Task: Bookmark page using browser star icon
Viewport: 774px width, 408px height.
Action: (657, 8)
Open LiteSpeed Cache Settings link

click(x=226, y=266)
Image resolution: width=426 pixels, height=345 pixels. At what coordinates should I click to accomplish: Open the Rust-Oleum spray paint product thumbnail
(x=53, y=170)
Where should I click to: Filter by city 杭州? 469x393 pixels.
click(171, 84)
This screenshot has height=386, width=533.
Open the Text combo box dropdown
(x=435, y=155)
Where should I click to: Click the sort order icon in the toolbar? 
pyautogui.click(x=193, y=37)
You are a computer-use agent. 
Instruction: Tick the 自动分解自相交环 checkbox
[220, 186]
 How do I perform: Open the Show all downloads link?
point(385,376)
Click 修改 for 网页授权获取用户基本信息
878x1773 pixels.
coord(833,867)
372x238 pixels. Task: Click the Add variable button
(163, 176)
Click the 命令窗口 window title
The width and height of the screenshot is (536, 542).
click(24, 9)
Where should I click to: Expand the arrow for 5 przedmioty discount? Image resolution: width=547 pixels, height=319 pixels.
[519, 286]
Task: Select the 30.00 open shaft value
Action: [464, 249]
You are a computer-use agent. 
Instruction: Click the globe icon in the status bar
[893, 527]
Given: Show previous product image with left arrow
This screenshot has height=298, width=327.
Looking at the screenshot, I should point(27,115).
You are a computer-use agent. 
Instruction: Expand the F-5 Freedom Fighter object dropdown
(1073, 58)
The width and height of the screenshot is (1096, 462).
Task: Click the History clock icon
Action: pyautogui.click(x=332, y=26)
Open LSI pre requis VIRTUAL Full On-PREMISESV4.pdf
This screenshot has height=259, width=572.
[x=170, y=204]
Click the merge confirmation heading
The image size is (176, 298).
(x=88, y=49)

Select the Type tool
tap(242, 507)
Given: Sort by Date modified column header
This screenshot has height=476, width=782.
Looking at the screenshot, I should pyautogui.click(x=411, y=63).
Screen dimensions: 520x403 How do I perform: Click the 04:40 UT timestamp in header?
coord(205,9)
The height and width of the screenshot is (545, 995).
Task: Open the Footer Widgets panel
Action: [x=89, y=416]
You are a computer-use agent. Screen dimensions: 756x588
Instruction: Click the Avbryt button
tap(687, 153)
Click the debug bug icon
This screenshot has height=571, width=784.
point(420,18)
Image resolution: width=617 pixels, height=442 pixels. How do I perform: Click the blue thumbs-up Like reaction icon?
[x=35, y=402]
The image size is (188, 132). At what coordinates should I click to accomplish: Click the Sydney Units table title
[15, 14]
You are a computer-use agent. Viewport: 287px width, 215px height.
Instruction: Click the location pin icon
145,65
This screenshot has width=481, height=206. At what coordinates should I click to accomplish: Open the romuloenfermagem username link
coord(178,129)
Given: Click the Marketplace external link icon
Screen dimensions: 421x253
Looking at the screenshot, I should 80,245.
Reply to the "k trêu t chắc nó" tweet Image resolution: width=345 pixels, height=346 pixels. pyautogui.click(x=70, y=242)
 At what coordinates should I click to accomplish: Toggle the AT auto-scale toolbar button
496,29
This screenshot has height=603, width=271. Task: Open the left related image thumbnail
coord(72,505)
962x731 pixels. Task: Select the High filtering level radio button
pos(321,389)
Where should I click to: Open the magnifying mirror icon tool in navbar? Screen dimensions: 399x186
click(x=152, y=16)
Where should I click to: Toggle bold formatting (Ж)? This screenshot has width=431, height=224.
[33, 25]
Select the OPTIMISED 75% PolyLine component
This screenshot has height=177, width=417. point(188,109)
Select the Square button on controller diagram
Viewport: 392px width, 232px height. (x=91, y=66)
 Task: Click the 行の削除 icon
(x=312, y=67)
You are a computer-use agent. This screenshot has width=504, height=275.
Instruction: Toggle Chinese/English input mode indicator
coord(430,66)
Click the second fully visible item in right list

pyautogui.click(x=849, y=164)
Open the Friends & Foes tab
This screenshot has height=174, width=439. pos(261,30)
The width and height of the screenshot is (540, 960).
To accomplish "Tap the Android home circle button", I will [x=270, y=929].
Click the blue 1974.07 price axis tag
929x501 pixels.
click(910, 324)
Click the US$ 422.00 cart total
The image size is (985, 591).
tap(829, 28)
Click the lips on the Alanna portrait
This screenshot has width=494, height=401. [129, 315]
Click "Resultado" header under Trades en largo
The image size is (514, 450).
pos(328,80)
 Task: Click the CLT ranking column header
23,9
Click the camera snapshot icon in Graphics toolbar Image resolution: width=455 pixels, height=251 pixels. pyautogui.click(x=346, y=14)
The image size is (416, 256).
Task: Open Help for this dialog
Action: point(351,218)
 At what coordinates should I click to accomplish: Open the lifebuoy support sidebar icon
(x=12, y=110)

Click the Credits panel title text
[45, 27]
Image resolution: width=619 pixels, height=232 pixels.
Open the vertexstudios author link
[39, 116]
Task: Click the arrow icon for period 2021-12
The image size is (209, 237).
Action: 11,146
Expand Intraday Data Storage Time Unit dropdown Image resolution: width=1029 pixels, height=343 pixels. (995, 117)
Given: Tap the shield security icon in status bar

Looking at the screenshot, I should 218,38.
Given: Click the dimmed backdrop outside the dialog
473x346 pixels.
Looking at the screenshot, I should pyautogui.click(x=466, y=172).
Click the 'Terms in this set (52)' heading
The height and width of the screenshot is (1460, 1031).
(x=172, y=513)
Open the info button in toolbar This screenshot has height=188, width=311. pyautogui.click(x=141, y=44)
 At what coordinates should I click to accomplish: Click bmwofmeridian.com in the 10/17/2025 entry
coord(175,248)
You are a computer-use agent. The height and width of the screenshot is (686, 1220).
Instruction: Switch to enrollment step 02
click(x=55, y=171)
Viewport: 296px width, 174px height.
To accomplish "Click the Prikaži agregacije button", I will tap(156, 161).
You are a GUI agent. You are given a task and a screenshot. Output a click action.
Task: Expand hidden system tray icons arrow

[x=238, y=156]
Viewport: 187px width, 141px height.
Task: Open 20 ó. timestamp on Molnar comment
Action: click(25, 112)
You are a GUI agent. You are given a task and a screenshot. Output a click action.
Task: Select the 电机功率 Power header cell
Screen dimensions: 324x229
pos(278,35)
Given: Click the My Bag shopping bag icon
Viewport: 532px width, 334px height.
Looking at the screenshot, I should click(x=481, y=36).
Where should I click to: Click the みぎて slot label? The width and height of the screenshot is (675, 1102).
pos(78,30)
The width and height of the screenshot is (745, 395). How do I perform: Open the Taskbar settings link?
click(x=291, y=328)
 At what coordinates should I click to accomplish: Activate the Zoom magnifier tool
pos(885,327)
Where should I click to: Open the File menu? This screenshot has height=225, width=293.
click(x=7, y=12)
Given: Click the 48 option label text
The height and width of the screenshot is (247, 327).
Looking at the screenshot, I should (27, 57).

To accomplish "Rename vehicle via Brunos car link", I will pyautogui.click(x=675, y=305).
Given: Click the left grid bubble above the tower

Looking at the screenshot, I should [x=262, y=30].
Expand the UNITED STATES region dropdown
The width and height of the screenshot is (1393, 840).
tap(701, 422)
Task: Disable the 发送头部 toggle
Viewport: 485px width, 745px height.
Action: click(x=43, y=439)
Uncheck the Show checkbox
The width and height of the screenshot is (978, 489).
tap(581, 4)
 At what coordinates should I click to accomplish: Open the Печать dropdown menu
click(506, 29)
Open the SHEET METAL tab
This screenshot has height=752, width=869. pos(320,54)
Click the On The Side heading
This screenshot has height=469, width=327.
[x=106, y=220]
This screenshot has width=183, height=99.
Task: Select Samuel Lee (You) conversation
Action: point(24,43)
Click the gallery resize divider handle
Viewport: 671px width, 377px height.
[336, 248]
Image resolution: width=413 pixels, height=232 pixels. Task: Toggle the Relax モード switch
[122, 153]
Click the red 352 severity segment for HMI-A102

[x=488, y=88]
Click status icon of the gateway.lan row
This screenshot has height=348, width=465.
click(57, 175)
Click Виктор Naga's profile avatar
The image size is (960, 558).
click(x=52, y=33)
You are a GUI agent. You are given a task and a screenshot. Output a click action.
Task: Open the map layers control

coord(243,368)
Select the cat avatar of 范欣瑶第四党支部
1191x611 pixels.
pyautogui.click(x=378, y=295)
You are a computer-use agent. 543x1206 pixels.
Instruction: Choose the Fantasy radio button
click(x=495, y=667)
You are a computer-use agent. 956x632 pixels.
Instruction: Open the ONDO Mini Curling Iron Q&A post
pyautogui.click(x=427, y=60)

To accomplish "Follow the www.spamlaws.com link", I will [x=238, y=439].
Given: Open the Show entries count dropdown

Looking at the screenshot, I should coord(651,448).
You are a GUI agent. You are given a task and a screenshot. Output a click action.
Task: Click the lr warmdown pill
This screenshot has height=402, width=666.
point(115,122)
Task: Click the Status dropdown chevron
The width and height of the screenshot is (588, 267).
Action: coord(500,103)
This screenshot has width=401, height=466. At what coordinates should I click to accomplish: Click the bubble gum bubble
★ ★ ★ ★ ★ ★ ★
Search the listing above for the lines with "Screen dimensions: 421x253" and "You are a computer-use agent. This", then output those lines and all lines between them exactly.

Screen dimensions: 421x253
Looking at the screenshot, I should 80,245.
Reply to the "k trêu t chắc nó" tweet Image resolution: width=345 pixels, height=346 pixels. pyautogui.click(x=70, y=242)
 At what coordinates should I click to accomplish: Toggle the AT auto-scale toolbar button
496,29
This screenshot has height=603, width=271. Task: Open the left related image thumbnail
coord(72,505)
962x731 pixels. Task: Select the High filtering level radio button
pos(321,389)
Where should I click to: Open the magnifying mirror icon tool in navbar? Screen dimensions: 399x186
click(x=152, y=16)
Where should I click to: Toggle bold formatting (Ж)? This screenshot has width=431, height=224.
[33, 25]
Select the OPTIMISED 75% PolyLine component
This screenshot has height=177, width=417. point(188,109)
Select the Square button on controller diagram
Viewport: 392px width, 232px height. (x=91, y=66)
 Task: Click the 行の削除 icon
(x=312, y=67)
You are a computer-use agent. This screenshot has width=504, height=275.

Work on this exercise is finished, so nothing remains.